### EXERCISE INPUTS

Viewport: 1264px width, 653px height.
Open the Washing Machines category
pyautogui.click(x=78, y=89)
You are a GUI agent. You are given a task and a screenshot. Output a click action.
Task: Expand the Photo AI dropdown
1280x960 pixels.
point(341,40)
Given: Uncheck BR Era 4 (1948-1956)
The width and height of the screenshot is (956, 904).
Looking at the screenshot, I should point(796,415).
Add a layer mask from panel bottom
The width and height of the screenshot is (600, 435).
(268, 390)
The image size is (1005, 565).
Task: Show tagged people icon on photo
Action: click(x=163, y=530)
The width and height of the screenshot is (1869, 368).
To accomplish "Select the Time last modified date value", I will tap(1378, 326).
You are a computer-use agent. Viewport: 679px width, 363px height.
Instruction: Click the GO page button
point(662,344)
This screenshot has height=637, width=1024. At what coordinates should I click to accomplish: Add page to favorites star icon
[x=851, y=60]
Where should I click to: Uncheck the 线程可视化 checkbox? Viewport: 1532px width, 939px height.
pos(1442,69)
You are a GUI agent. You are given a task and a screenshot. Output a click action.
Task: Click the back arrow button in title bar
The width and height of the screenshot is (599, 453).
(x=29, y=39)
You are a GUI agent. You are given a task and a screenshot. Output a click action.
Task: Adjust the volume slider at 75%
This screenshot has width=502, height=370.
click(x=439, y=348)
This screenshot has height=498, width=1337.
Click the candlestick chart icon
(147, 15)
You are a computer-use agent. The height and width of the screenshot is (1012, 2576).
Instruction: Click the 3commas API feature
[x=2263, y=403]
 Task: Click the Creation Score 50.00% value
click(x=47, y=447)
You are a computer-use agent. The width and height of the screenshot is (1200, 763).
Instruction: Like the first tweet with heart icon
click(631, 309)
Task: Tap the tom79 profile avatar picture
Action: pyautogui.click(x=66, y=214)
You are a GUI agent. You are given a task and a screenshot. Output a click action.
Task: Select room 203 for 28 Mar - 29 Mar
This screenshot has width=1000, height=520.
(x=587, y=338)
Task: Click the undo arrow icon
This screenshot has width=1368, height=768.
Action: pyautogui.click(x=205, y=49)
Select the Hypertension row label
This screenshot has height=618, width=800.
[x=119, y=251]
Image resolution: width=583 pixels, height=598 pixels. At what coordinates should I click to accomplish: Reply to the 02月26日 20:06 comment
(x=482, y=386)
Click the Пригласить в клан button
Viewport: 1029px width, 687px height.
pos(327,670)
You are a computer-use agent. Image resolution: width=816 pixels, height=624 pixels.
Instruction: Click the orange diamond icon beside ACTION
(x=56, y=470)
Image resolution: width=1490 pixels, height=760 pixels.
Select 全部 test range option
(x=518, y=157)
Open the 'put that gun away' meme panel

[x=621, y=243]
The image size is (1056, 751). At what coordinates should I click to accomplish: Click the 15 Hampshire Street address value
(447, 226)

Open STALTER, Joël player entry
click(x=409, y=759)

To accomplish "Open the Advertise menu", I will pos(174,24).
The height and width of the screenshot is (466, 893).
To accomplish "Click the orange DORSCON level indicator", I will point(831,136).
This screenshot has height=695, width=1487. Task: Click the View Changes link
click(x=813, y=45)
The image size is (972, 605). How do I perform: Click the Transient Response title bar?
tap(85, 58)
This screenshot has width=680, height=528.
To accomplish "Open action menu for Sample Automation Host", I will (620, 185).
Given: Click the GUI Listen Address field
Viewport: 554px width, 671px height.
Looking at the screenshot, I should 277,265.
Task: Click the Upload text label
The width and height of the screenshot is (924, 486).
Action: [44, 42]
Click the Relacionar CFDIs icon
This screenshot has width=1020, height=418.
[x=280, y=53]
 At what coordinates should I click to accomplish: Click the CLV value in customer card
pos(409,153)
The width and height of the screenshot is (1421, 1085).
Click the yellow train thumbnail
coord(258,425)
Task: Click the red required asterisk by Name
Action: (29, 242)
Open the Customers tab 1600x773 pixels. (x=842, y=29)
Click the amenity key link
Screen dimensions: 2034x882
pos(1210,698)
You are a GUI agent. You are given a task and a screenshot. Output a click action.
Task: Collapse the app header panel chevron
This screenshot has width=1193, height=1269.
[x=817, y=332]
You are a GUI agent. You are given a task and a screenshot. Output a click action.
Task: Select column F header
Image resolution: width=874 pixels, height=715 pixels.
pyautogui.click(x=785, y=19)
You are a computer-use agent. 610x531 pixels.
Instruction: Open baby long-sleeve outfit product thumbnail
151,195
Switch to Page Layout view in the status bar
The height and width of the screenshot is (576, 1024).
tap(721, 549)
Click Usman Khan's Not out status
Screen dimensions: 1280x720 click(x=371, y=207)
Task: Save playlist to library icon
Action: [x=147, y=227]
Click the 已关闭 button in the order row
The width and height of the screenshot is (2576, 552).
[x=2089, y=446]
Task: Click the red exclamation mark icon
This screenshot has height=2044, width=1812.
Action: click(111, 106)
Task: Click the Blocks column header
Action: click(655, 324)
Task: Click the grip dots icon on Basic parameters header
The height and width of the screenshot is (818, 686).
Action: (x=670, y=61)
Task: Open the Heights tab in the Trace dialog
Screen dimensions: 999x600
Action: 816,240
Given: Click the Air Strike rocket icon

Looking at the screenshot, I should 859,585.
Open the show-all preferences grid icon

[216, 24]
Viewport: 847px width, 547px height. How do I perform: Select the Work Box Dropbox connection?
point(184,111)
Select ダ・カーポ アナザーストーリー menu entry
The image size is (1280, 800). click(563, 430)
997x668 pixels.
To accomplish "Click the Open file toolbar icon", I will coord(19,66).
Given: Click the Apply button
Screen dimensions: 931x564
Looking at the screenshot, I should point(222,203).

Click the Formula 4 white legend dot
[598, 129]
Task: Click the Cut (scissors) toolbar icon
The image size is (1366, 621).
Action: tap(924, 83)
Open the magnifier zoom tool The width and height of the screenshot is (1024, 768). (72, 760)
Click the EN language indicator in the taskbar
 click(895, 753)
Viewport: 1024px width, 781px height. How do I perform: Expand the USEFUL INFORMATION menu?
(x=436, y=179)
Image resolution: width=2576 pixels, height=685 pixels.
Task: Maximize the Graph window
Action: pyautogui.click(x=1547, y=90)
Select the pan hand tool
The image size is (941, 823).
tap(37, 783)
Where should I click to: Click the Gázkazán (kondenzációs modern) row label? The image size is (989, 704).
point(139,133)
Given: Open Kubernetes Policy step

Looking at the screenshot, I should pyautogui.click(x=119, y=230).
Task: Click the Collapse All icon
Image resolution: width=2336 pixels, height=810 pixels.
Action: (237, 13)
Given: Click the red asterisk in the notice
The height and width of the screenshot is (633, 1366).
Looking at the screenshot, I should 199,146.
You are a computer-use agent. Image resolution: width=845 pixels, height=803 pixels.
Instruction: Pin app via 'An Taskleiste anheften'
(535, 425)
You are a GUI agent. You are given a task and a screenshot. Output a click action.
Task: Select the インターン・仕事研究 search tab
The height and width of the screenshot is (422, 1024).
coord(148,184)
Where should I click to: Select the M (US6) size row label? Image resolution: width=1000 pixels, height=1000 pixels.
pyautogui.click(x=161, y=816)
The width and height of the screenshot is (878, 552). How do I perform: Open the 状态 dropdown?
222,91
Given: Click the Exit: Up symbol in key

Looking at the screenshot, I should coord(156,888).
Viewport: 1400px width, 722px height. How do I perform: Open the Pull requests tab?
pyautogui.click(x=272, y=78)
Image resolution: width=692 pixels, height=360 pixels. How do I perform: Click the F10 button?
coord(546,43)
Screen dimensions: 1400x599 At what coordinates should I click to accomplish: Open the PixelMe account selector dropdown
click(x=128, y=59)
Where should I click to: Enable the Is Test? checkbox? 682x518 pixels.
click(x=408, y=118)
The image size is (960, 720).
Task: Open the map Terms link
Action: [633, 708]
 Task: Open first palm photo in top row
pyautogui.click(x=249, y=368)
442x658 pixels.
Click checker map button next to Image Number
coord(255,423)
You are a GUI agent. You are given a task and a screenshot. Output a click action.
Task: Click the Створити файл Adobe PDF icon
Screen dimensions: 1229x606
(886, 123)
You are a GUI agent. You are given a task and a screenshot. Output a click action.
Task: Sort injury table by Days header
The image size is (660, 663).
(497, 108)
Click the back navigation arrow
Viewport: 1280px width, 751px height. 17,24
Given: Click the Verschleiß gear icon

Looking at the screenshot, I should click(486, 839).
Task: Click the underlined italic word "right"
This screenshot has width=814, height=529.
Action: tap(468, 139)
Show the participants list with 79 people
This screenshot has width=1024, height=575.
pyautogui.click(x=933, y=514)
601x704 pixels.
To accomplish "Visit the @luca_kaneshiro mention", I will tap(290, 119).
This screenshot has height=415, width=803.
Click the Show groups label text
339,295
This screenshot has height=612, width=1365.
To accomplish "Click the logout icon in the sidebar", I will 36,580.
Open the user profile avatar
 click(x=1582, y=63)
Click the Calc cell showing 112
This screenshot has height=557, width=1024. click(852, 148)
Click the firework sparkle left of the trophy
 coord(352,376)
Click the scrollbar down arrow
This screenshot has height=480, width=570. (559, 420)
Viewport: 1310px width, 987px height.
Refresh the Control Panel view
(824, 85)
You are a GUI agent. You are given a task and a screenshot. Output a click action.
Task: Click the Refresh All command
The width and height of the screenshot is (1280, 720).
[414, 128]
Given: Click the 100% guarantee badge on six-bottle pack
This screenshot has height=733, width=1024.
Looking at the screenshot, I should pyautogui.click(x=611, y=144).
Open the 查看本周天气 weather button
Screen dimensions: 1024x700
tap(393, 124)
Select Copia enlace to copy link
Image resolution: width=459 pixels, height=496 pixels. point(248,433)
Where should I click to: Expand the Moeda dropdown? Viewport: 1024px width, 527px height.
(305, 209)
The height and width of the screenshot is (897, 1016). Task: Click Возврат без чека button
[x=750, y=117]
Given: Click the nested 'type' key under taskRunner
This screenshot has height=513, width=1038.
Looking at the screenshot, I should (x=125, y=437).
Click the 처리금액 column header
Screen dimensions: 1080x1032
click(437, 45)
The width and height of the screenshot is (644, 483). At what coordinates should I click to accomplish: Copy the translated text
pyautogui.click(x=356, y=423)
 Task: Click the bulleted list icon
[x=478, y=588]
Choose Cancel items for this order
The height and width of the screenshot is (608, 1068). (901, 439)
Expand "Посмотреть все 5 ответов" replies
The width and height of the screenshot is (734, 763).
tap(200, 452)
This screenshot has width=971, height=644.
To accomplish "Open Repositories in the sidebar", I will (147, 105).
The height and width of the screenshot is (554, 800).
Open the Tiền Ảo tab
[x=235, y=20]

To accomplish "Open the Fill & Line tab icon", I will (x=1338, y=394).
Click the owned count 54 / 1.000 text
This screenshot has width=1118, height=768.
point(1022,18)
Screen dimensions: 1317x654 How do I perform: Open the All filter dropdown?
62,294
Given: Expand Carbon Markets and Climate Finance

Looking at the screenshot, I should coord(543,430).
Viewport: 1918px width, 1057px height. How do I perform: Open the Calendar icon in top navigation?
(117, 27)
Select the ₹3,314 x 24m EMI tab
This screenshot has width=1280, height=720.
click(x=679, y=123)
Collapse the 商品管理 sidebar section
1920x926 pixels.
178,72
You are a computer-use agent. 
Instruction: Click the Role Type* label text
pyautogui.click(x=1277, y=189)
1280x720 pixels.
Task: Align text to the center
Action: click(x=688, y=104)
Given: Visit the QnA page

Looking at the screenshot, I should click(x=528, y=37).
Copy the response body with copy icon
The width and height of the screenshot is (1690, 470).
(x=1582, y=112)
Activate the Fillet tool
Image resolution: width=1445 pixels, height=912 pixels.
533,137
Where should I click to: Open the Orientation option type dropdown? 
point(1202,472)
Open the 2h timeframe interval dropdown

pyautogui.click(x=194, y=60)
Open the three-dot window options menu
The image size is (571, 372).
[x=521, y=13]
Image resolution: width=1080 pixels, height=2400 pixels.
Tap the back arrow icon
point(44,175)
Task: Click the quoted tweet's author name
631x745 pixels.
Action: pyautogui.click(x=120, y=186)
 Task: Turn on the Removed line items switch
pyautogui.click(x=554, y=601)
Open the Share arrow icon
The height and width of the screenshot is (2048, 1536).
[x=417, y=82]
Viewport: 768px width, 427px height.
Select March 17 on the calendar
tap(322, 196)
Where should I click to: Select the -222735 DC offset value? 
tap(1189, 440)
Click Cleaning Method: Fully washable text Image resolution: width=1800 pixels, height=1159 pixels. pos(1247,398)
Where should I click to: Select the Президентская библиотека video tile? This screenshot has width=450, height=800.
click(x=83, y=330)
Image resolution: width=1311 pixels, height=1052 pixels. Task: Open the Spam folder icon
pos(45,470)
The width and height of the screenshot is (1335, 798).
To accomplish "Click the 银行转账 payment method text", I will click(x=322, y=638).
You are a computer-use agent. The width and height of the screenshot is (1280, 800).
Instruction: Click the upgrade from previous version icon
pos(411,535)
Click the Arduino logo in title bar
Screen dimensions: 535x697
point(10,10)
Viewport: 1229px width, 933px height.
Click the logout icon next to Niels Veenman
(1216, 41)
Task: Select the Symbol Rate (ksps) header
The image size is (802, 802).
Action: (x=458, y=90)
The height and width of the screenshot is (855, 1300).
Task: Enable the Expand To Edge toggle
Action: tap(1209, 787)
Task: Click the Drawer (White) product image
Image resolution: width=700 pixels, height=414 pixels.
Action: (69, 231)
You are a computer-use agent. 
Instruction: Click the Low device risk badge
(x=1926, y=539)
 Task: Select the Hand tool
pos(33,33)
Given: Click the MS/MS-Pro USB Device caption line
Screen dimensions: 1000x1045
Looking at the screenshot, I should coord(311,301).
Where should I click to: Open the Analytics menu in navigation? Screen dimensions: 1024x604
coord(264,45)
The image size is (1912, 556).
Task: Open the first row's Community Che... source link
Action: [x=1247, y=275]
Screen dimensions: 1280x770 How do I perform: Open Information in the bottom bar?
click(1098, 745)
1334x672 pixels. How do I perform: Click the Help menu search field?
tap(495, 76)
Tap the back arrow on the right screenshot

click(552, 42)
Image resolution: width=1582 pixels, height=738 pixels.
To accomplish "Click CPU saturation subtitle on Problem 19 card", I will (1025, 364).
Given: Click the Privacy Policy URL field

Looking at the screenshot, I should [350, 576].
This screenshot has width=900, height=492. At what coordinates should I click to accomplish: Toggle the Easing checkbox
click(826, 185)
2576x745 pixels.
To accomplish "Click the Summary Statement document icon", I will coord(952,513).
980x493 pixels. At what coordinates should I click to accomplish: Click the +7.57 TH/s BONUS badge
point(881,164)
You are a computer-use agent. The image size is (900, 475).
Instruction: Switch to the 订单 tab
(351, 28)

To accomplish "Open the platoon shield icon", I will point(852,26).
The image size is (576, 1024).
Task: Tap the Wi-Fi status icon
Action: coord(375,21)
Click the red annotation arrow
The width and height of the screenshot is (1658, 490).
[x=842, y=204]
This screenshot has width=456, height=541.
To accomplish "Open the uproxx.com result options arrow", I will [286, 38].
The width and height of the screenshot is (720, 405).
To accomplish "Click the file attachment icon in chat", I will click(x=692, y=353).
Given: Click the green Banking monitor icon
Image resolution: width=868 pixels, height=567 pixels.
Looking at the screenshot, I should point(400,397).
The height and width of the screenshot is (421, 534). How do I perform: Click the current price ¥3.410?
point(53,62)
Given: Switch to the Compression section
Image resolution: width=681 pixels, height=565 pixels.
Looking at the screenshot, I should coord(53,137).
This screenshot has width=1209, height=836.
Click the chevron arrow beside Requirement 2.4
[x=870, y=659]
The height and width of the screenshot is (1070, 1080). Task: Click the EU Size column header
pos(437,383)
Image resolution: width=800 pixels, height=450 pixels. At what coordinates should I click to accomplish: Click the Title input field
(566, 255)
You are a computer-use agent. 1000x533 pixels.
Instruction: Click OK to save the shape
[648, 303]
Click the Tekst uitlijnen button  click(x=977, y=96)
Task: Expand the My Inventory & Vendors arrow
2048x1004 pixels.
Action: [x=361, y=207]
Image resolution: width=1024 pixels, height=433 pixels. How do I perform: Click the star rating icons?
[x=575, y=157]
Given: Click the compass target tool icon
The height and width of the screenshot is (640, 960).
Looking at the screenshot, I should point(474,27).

######

TRY IT
An exact copy of the lines above, from the one containing "Click checker map button next to Image Number" down to the one containing "Show the participants list with 79 people" and including both, is the whole answer; retype it and nothing else.

RESULT OF THE EXERCISE
Click checker map button next to Image Number
coord(255,423)
You are a GUI agent. You are given a task and a screenshot. Output a click action.
Task: Click the Створити файл Adobe PDF icon
Screen dimensions: 1229x606
(886, 123)
You are a GUI agent. You are given a task and a screenshot. Output a click action.
Task: Sort injury table by Days header
The image size is (660, 663).
(497, 108)
Click the back navigation arrow
Viewport: 1280px width, 751px height. 17,24
Given: Click the Verschleiß gear icon

Looking at the screenshot, I should click(486, 839).
Task: Click the underlined italic word "right"
This screenshot has width=814, height=529.
Action: tap(468, 139)
Show the participants list with 79 people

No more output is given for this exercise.